WORK INSTRUCTION>
Strip the pictures, then copy the remaining data exactly as it stands.

=== Section Start ===

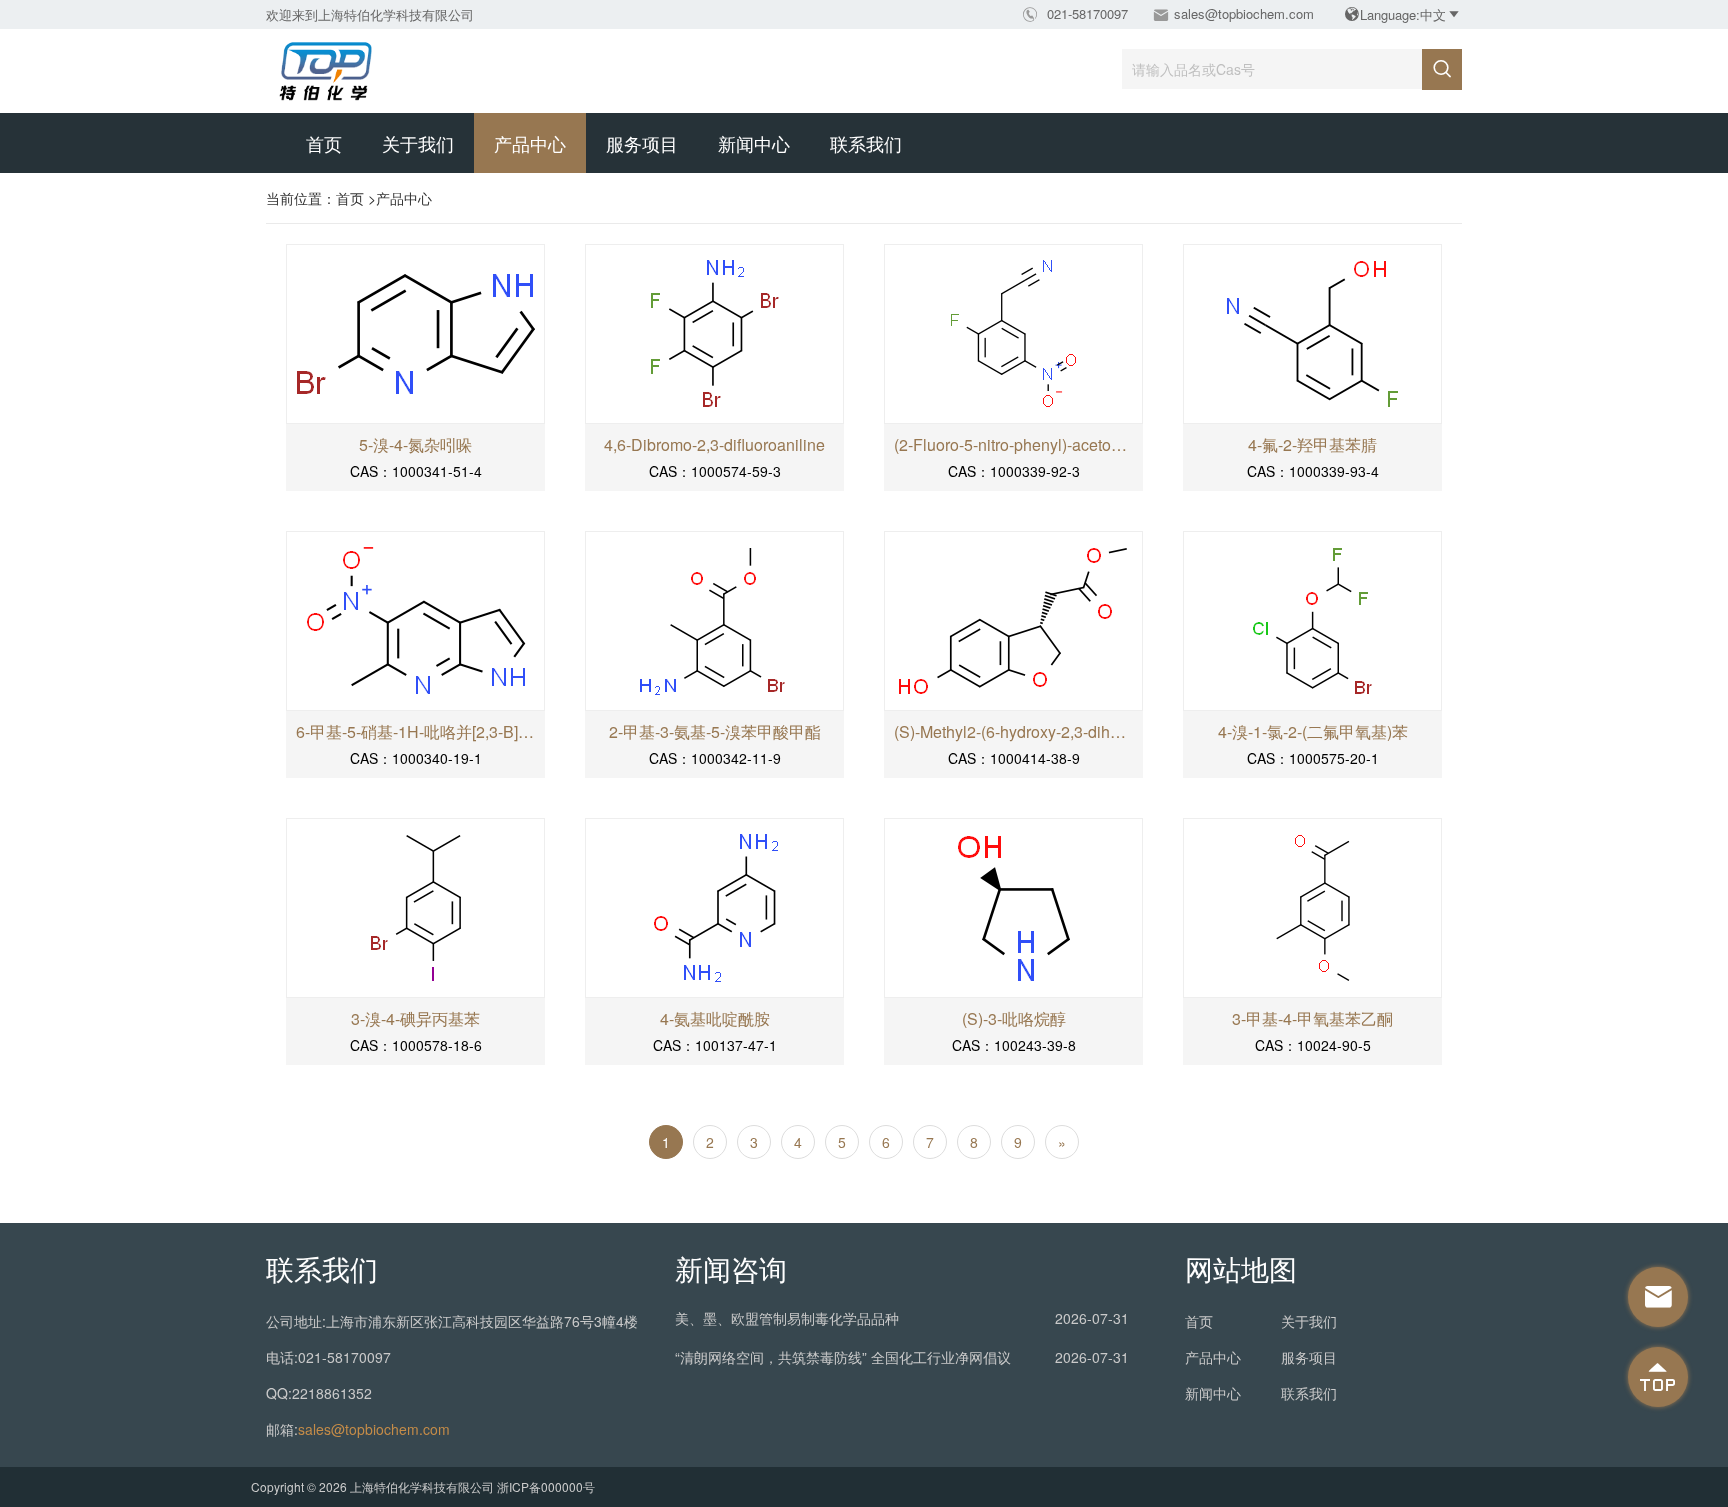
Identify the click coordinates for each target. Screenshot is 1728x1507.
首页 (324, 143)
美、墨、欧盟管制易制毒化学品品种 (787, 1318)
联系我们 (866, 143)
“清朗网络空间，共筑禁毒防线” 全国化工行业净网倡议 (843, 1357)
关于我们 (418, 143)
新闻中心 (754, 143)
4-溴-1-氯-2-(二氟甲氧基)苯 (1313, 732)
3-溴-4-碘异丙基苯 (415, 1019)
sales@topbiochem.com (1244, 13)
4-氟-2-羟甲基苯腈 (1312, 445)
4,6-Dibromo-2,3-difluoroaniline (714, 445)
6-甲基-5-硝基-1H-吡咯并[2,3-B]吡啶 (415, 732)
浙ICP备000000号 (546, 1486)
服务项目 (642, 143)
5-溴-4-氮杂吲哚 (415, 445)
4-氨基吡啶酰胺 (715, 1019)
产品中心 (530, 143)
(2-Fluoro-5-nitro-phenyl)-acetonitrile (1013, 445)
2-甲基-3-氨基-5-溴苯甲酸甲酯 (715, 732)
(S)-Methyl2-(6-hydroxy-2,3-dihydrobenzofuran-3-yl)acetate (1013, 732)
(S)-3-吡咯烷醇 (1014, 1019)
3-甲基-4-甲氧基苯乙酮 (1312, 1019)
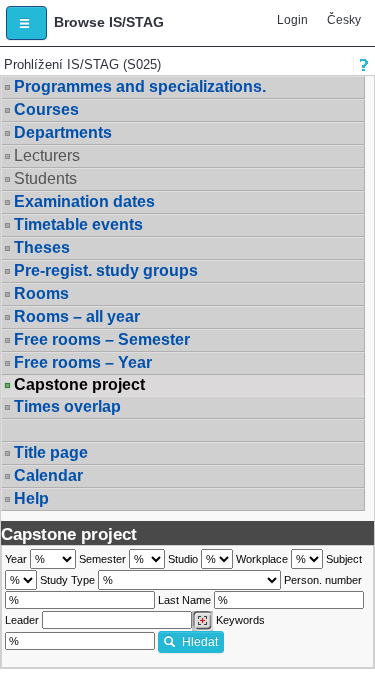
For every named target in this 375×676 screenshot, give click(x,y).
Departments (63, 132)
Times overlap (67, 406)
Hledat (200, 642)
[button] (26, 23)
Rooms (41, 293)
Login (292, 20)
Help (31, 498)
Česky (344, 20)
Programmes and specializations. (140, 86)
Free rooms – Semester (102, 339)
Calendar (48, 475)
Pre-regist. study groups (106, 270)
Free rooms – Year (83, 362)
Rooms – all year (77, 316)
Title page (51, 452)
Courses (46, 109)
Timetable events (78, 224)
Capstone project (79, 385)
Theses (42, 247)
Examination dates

=== Section End ===

PROBLEM SOLUTION>
Identify the click coordinates for each target. Screenshot is 1728x1507.
首页 (324, 143)
美、墨、欧盟管制易制毒化学品品种 (787, 1318)
联系我们 (866, 143)
“清朗网络空间，共筑禁毒防线” 全国化工行业净网倡议 (843, 1357)
关于我们 (418, 143)
新闻中心 (754, 143)
4-溴-1-氯-2-(二氟甲氧基)苯 (1313, 732)
3-溴-4-碘异丙基苯 (415, 1019)
sales@topbiochem.com (1244, 13)
4-氟-2-羟甲基苯腈 (1312, 445)
4,6-Dibromo-2,3-difluoroaniline (714, 445)
6-甲基-5-硝基-1H-吡咯并[2,3-B]吡啶 (415, 732)
浙ICP备000000号 (546, 1486)
服务项目 (642, 143)
5-溴-4-氮杂吲哚 (415, 445)
4-氨基吡啶酰胺 (715, 1019)
产品中心 (530, 143)
(2-Fluoro-5-nitro-phenyl)-acetonitrile (1013, 445)
2-甲基-3-氨基-5-溴苯甲酸甲酯 (715, 732)
(S)-Methyl2-(6-hydroxy-2,3-dihydrobenzofuran-3-yl)acetate (1013, 732)
(S)-3-吡咯烷醇 (1014, 1019)
3-甲基-4-甲氧基苯乙酮 (1312, 1019)
For every named target in this 375×676 screenshot, give click(x,y).
Departments (63, 132)
Times overlap (67, 406)
Hledat (200, 642)
[button] (26, 23)
Rooms (41, 293)
Login (292, 20)
Help (31, 498)
Česky (344, 20)
Programmes and specializations. (140, 86)
Free rooms – Semester (102, 339)
Calendar (48, 475)
Pre-regist. study groups (106, 270)
Free rooms – Year (83, 362)
Rooms – all year (77, 316)
Title page (51, 452)
Courses (46, 109)
Timetable events (78, 224)
Capstone project (79, 385)
Theses (42, 247)
Examination dates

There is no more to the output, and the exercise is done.